MCP Tools for Obsidian
by jacksteamdev
import { logger } from "$/shared";
import TurndownService from "turndown";
/**
* Resolves a URL path relative to a base URL.
*
* @param base - The base URL to use for resolving relative paths.
* @param path - The URL path to be resolved.

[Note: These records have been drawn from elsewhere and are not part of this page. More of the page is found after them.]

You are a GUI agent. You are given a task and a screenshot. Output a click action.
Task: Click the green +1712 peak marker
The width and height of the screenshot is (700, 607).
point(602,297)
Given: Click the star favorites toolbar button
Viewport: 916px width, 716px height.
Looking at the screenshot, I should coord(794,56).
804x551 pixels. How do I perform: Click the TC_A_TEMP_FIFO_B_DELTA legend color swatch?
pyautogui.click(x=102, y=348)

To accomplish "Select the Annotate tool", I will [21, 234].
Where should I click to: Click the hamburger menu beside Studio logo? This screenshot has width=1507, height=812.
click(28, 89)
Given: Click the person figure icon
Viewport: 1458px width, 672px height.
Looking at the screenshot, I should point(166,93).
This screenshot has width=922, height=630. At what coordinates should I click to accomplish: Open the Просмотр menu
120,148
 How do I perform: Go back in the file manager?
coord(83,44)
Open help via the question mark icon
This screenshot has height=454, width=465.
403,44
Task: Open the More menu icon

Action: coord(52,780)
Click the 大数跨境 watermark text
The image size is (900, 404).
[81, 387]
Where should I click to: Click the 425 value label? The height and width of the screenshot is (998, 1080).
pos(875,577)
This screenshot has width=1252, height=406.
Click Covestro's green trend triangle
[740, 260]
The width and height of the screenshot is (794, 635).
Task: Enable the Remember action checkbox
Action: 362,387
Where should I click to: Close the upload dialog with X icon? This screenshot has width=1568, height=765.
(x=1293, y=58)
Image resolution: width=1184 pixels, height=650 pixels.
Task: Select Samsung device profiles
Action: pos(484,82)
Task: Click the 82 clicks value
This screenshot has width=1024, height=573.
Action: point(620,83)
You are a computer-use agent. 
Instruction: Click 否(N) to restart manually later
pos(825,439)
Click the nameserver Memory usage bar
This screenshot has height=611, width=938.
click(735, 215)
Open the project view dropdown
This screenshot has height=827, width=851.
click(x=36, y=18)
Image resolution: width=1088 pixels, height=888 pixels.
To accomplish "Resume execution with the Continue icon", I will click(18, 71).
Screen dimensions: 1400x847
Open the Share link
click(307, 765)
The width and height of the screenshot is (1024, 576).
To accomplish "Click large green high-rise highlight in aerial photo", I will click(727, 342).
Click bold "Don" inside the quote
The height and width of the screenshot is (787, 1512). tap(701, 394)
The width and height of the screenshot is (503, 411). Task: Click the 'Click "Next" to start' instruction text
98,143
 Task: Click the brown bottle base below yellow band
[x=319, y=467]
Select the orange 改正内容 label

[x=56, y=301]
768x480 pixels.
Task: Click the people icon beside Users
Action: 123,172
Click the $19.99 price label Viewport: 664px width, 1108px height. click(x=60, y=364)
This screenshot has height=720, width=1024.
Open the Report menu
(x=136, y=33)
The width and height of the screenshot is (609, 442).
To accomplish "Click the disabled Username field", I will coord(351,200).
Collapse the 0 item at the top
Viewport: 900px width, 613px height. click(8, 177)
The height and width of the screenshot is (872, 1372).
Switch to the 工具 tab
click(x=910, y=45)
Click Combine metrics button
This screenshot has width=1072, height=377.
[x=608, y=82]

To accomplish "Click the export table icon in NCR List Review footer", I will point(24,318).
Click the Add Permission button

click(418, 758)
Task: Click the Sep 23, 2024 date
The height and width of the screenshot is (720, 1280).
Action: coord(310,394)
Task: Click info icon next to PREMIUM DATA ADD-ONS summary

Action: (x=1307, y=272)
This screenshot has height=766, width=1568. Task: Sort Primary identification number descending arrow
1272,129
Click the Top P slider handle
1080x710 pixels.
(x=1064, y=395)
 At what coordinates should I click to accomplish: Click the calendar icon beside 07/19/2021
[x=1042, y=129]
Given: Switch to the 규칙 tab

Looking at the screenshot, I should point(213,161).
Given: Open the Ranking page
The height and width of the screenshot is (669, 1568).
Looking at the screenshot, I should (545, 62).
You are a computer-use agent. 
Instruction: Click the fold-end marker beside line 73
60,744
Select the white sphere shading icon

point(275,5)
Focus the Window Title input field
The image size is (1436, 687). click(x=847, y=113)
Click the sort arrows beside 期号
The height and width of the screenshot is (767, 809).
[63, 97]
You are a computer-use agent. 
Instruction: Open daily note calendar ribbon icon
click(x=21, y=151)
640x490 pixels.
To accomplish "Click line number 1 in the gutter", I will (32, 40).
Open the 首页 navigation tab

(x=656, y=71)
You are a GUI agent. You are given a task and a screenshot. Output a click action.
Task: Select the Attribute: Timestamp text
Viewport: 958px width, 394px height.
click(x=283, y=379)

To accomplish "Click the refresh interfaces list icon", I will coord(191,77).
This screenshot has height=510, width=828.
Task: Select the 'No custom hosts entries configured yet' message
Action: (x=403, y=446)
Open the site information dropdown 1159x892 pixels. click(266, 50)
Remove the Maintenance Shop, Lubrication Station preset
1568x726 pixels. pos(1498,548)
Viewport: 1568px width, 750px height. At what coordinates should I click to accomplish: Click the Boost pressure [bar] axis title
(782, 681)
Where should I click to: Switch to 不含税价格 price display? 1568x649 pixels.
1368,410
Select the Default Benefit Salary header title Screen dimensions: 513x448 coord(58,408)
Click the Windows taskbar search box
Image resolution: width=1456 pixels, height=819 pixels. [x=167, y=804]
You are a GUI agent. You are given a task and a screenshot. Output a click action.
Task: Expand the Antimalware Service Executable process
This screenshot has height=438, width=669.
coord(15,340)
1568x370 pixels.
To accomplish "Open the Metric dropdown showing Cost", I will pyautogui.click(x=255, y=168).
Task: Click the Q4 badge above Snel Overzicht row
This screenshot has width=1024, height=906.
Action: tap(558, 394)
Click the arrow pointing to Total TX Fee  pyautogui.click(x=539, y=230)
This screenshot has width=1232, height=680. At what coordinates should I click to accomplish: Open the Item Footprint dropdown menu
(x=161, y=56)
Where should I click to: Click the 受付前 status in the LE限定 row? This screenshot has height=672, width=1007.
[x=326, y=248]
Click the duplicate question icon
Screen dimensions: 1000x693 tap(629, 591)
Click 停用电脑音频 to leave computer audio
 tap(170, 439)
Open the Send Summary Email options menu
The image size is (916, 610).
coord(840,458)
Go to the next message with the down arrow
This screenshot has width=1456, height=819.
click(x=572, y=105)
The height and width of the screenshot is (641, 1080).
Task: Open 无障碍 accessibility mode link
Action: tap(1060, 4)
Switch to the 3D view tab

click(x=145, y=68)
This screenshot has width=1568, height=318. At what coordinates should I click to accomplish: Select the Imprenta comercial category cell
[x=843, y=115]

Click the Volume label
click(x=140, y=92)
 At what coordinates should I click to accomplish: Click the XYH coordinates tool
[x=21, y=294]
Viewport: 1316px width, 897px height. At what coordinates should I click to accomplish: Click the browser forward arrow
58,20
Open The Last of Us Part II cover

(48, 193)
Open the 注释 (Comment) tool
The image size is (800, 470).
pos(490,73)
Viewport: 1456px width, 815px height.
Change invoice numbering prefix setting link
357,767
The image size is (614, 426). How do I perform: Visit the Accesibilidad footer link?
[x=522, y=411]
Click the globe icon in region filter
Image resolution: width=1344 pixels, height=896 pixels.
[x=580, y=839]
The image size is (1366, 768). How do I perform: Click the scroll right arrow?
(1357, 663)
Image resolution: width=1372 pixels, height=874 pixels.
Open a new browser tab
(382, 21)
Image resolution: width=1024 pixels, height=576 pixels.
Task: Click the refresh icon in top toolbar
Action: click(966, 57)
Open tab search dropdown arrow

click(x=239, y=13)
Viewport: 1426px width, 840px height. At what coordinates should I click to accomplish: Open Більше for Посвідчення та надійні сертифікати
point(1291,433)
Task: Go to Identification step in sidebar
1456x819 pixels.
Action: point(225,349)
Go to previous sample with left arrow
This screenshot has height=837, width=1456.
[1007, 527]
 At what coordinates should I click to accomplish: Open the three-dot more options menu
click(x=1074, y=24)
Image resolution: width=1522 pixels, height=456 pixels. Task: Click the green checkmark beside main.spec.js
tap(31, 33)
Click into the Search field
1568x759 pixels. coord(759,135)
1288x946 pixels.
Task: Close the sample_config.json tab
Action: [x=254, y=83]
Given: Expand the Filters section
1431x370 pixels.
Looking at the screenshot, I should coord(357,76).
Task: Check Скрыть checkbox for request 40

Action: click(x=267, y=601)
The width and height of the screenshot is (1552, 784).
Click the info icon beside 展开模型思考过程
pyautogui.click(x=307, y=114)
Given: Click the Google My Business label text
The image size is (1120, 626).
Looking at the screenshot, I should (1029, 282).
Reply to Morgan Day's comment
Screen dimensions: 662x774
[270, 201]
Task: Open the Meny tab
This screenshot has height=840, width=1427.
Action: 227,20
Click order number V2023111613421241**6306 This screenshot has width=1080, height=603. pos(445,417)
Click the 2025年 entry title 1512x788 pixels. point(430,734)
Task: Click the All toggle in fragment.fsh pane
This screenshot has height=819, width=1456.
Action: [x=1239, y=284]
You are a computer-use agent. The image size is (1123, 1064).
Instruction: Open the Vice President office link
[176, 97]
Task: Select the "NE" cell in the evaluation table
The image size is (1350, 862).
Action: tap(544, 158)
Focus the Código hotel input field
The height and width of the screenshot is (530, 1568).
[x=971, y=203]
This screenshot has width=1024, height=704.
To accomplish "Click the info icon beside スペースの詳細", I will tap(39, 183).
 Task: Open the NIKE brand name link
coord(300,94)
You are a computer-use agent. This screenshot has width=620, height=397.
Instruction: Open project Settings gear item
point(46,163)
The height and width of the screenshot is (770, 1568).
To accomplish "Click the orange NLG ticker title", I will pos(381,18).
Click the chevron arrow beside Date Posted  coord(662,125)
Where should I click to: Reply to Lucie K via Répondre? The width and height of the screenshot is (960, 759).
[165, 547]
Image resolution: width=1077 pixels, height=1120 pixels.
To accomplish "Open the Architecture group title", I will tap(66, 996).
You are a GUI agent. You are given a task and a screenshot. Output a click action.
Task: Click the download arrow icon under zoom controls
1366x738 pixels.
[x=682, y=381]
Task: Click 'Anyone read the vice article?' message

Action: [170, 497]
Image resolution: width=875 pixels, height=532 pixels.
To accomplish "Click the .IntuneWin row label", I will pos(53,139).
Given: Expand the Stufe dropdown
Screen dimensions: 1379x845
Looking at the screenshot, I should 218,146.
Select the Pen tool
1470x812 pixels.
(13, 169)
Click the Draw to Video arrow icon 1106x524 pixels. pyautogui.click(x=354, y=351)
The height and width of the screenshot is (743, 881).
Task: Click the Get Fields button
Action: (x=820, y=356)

* @returns The resolved absolute URL.
*/
function resolveUrl(base: string, path: string): string {
// Return path if it's already absolute
if (path.startsWith("http://") || path.startsWith("https://")) {
return path;
}
// Handle absolute paths that start with /
if (path.startsWith("/")) {
const baseUrl = new URL(base);
return `${baseUrl.protocol}//${baseUrl.host}${path}`;
}
// Resolve relative paths
const resolved = new URL(path, base);
return resolved.toString();
}
/**
* Converts the given HTML content to Markdown format, resolving any relative URLs
* using the provided base URL.
*
* @param html - The HTML content to be converted to Markdown.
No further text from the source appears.